The most important difference between RNN and Fully Connected Network(FCN) is that RNN does sequential processing of input data and maintains a hidden state.
The hidden state is updated for each sequence input. When we train the model, it learns how to update the hidden state in the best possible way such that it can be used to predict the next value in the sequence. Basic example:

### Let's consider a network that learns to count the number of 1's in a binary sequence.

So, in an FCN, we feed the entire binary sequence at once, e.g. 1, 0, 1, 1 is fed at once, and it multiplies with a weight matrix of a 4x4 matrix and the computes flows forward.

But, in a LSTM, 
- Model first takes 1 and an initial hidden state h which is normally assigned to be 0, updates the hidden state h,
- Then takes 0 and h and updates hidden state h,
- Then takes 1 and h updates hidden state h,
- Also finally takes 1 and h and updates the hidden state h.

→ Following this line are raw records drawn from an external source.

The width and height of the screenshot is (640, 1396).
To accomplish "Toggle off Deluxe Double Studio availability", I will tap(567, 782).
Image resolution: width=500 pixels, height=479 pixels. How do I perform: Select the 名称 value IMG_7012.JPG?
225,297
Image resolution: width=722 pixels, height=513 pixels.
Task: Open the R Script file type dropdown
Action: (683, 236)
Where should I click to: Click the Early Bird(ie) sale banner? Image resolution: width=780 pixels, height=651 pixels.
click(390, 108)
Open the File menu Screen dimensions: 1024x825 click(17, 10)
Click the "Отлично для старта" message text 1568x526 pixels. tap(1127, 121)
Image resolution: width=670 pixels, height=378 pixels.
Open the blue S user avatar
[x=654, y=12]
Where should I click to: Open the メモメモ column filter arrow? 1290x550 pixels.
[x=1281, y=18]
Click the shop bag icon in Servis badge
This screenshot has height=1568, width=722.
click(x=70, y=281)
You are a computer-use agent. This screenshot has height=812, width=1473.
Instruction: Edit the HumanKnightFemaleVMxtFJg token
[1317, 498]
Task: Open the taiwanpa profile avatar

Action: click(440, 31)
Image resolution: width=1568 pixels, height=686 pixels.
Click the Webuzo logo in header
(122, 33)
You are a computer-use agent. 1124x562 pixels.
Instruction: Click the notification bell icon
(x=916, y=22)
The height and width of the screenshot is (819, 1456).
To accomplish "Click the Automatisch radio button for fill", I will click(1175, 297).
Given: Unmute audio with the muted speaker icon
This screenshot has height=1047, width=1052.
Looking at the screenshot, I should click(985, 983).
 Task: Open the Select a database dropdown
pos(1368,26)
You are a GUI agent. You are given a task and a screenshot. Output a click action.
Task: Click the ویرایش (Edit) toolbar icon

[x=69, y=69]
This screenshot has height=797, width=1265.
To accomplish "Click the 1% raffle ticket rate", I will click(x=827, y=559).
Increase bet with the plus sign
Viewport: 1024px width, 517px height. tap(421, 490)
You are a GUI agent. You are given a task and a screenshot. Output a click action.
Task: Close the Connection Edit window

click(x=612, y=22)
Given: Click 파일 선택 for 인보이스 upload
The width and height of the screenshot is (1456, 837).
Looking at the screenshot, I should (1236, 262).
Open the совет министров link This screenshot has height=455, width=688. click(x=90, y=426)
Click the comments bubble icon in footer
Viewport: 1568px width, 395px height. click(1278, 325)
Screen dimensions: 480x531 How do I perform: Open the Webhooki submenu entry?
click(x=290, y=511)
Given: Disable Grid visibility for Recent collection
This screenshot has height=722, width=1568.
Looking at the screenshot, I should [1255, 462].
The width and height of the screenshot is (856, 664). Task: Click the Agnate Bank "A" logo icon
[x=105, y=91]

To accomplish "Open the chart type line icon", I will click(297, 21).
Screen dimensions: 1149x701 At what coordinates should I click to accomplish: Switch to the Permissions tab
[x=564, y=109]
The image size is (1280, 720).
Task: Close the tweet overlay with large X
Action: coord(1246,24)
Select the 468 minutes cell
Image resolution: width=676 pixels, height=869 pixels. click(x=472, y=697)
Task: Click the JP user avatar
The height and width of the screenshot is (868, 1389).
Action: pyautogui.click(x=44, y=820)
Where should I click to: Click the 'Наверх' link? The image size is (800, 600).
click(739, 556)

  This final h value is used to predict the number of 1's in the binary sequence. Normally this h is passed through a fully connected layer to get the required final output.

Mathematically,

$$ h_t = W_{xh}x_t + b_t + W_{hh} h_{t-1} + b_h $$

Final output is calculated as
$$ y_t = h_t W_{hy}^T + b_y $$

Here is a PyTorch implementation of an LSTM neural network which has 1 LSTM layer and 1 fully connected layer.


### Long Short Term Memory (LSTM)

LSTM is basically an RNN where the way we calculate the hidden state is more fancy and involves multiple equations. We use LSTM because vanilla RNN has a tendency to suffer from vanishing gradient problem. In practice LSTM have been observed to work much better. Pytorch implementation of LSTM uses following equations in each layer.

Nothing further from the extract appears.